Risque sanitaire : exploitation sans entrave

05 Mai 2020

Alors que la production va redémarrer, ou s’intensifier dans les entreprises où elle ne s’est jamais arrêtée, le patronat s’inquiète du fait que des travailleurs puissent contester les conditions matérielles de la reprise.

Dès les premiers jours du confinement, à la mi-mars, des patrons s’étaient heurtés à des débrayages et des mouvements de grève car ils voulaient continuer à faire travailler les ouvriers sans masques ni mesures de protection. Dans certaines usines, les directions avaient essayé de se mettre à l’abri de toute contestation devant les tribunaux en faisant signer à leurs salariés une décharge dégageant la responsabilité patronale en cas d’infection sur le lieu de travail.

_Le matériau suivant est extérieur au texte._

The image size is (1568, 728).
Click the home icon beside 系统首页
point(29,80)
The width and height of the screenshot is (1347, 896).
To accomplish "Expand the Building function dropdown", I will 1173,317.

À présent les maires, sommés d’ouvrir les écoles le 11 mai dans des conditions sanitaires discutables, s’inquiètent ouvertement de voir leur responsabilité pénale engagée. Le patronat veut s’engouffrer dans cette brèche. Le Medef, ainsi que deux organisations de petits patrons, ont écrit le 30 avril à la ministre du Travail pour réclamer que « le cadre juridique soit adapté à la situation actuelle ». En clair, ils souhaitent que les manquements patronaux à l’obligation de protection de la santé de leurs salariés ne puissent pas faire l’objet de plaintes de travailleurs devant les juges. Le risque juridique ne doit pas entraver la relance de la recherche du profit maximal.

Le patronat sait pertinemment que nombre d’entreprises ne pourront pas respecter les mesures barrières en leur sein, ou ne voudront pas engager les frais nécessaires pour adapter la production aux précautions sanitaires de la période. Il a déjà obtenu du gouvernement que les contaminations sur le lieu de travail ne puissent être reconnues comme des maladies professionnelles. Il veut en plus être sûr à l’avance que ses victimes ne pourront pas se tourner vers la justice.